The final Bank of Japan monetary policy meeting of the year had an unexpected result. The Bank of Japan, which had stubbornly maintained its ultra-easing stance in the face of global interest rate hikes, suddenly expanded the fluctuation range of the YCC from 0.25% to 0.50%. The announcement comes as each country is about to enter the stage of exploring the level and timing of the terminal rate. The market has taken a surprise turn, and the yen has appreciated at once.
The euro-dollar, which initially reacted with dollar-selling as the dollar-yen plummeted, recovered due to downward pressure from the cross-yen. As for the Australian dollar/dollar, it has fallen sharply, doubling its gains. Major cross-yen exchange rates are falling sharply in the range of 4-5 yen.
In response to the expansion of the permissible range for the rise in long-term bond yields in Japan, bond yields in various countries, such as US bond yields, also rose. The 10-year U.S. Treasury yield briefly climbed above 3.7%. Asian time stock markets, including Japanese stocks, are plummeting.
Under these circumstances, I would first like to pay attention to market trends during the Bank of Japan Governor Kuroda’s press conference. This year’s dollar-yen exchange rate has shown a significant price movement of just under 40 yen, but the half price level is located in the upper 132 yen range. If it falls below this level, it may trigger further yen buying, so we should be careful. Also, short-term volatility is soaring, so the market is likely to swing back violently.
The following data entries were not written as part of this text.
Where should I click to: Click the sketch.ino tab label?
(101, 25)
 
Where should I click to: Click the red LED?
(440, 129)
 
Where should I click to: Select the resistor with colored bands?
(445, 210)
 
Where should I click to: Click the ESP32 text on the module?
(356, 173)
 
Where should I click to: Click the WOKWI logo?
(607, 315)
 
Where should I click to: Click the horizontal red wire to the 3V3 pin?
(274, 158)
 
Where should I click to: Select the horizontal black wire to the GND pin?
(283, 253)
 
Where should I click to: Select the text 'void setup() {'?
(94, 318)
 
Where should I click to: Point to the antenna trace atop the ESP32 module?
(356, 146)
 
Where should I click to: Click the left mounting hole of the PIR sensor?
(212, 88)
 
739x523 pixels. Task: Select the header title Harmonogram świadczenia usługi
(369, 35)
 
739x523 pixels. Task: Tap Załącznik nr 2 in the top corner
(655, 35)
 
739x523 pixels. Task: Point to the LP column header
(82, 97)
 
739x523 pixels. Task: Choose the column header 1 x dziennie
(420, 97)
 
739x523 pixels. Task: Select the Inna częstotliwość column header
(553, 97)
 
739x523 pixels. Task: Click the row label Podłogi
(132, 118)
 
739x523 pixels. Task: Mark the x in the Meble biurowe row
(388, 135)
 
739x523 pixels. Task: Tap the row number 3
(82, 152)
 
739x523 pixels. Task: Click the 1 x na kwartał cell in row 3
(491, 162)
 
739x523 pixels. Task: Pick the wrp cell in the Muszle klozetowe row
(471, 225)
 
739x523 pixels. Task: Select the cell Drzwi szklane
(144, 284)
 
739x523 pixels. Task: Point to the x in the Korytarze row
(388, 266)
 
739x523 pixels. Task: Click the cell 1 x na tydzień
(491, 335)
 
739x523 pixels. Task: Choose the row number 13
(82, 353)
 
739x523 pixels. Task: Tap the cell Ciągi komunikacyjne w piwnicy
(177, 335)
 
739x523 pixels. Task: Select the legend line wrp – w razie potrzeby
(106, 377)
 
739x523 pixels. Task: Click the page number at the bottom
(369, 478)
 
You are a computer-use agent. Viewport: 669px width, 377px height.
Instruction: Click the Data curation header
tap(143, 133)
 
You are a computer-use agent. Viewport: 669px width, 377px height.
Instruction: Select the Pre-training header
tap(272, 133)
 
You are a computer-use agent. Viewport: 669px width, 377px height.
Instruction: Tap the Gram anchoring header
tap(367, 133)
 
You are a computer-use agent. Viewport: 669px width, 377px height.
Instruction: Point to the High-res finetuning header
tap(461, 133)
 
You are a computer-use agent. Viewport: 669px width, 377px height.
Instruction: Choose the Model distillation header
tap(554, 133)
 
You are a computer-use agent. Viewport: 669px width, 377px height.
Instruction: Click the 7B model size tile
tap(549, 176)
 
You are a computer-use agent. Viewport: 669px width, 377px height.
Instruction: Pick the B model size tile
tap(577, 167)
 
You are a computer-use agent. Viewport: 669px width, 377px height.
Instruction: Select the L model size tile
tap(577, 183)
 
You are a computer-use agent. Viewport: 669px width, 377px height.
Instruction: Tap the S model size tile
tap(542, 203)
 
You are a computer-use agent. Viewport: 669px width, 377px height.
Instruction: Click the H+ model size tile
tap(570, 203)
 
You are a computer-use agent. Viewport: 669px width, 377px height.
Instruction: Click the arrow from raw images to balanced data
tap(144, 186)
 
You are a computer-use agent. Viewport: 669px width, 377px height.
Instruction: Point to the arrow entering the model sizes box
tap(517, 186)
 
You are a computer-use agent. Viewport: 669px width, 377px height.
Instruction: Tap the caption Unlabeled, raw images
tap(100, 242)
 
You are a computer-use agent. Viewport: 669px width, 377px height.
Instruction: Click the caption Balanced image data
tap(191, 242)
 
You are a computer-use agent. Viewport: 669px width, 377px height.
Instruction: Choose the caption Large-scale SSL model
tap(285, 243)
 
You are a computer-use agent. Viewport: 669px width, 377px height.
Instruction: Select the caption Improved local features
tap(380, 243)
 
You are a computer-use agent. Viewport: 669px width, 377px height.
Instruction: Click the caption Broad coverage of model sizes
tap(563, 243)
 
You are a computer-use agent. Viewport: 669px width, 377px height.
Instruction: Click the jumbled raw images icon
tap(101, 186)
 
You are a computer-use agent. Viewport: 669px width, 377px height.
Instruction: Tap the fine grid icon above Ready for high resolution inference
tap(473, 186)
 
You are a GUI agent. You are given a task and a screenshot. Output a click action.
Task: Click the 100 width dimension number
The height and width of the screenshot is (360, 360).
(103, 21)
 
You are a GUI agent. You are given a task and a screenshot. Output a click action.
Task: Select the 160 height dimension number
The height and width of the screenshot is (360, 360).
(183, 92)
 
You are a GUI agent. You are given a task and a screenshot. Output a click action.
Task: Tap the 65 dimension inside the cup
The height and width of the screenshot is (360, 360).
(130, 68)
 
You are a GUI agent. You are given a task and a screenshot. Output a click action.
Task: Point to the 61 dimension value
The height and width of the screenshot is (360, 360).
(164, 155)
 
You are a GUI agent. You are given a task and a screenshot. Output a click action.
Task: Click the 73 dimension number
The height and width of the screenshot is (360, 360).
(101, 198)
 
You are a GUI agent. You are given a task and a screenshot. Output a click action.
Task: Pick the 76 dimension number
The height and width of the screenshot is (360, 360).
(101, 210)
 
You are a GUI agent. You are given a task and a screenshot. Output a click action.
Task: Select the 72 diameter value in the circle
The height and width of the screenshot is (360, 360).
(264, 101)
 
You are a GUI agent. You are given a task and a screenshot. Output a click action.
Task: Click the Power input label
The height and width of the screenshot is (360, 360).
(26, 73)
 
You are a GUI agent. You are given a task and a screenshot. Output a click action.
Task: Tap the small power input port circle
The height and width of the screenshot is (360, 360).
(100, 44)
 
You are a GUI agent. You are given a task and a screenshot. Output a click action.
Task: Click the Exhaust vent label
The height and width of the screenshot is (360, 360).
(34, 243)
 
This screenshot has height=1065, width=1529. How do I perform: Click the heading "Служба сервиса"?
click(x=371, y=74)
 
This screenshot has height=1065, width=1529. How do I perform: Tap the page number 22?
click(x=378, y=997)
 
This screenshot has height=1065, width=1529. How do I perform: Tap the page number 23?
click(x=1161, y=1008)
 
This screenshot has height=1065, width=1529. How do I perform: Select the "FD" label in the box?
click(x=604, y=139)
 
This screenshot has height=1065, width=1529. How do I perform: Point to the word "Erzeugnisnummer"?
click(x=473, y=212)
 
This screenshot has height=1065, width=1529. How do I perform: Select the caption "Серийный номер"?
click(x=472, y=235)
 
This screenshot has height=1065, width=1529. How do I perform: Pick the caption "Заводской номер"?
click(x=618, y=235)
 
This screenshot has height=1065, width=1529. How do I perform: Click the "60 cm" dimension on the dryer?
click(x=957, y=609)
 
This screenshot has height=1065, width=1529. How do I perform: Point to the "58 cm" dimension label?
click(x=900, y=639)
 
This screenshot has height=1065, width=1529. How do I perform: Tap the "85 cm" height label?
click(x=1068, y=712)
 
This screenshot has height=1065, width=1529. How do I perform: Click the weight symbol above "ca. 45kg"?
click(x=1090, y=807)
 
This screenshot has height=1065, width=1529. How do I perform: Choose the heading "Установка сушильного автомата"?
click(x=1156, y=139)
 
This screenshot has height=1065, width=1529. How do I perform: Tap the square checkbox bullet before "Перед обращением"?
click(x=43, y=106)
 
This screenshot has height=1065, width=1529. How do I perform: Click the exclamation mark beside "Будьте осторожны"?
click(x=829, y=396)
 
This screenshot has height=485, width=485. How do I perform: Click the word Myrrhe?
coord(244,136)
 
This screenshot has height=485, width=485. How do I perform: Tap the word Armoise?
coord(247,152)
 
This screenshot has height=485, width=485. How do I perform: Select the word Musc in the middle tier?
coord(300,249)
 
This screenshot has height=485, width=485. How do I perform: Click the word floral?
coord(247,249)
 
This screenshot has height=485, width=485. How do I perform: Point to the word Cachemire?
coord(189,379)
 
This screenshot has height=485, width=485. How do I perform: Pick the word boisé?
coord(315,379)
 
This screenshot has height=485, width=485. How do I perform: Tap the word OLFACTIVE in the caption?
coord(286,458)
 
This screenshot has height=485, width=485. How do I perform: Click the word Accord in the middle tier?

It is a place where a calm response such as watching quietly and reducing the position is required.
UBS Securities Chief Economist Masamichi Adachi said, “Whatever the Bank of Japan calls it, this is a step toward an exit,” and pointed out that an interest rate hike in 2023 is possible. “Today’s decision is a big surprise and once again reminds us of the need to improve the BOJ’s communication with the market,” he said. From here, we will continue to buy JPY today.